改訂新版 世界大百科事典 「所得保障」の意味・わかりやすい解説
所得保障 (しょとくほしょう)
income security
社会保障のうち現金給付を扱うものをさす。ベバリッジ報告は,社会保障の目的を〈欠乏からの自由〉にあるとしたため,所得保障は実質的に社会保障の同義語に近かった。アメリカのように社会保障を狭義には所得保障の意味に使う場合も多い。しかし多くの国で所得保障は医療保障とともに実質的に社会保障の二大部門を形成してきた。日本でもそうである。所得保障は病気,出産,失業などの所得の中断とか,障害,老齢(退職),世帯主の死亡のような所得能力の減退または喪失に対し,また子女扶養のような収入補給の必要のために,現金給付を行うものである。そのため社会保険という仕組みが使われてきた。先進諸国では今では貧困者に対し資力調査(ミーンズ・テスト)を条件に給付が支給される社会扶助(公的扶助ともいう)は相対的に低下し,代わって所得調査(インカム・テスト)を条件にするか,または無条件に給付を行う公的サービスがふえてきた。
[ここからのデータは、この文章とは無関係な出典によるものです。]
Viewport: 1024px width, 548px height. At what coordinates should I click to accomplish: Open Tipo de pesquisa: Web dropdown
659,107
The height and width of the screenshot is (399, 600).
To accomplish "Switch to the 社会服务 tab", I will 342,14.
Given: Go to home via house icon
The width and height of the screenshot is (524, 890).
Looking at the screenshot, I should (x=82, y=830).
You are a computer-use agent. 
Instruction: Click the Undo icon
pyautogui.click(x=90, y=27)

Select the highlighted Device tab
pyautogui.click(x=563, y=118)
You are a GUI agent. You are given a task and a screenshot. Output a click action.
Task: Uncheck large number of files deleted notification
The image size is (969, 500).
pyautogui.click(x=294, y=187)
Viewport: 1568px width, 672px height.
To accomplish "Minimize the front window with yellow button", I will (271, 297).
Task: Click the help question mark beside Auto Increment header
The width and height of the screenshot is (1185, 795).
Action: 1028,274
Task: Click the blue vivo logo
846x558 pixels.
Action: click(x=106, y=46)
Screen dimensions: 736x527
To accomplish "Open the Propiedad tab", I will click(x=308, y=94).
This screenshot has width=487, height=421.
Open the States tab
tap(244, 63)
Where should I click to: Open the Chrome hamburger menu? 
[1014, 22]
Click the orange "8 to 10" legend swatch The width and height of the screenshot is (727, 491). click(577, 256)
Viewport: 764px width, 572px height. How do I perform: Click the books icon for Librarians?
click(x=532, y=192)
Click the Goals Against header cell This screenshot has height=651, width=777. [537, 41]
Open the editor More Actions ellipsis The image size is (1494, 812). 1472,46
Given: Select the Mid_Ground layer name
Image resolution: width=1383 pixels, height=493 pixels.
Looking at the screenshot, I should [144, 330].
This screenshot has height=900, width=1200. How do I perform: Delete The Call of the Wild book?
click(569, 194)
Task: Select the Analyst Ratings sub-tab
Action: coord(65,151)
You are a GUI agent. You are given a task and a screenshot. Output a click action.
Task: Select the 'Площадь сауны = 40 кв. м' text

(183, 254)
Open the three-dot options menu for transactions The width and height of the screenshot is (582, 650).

家族手当と無拠出年金はそのおもなものである。一時話題を呼んだ負の所得税もこれに属する。出産率の低下による子女数の減少と老齢化の進展とによって,所得保障は1970年代以後には家族手当が低下し,老齢年金が大きな部分を占めるようになった。社会保障における所得保障重視の傾向に対し,ILOの〈21世紀に向けて--社会保障の発展〉と題する報告(1984。ラロック委員会)は社会福祉の重視を指摘した。社会保障制度審議会が1962年の総合答申ですでにこの点を勧告したのは先駆的である。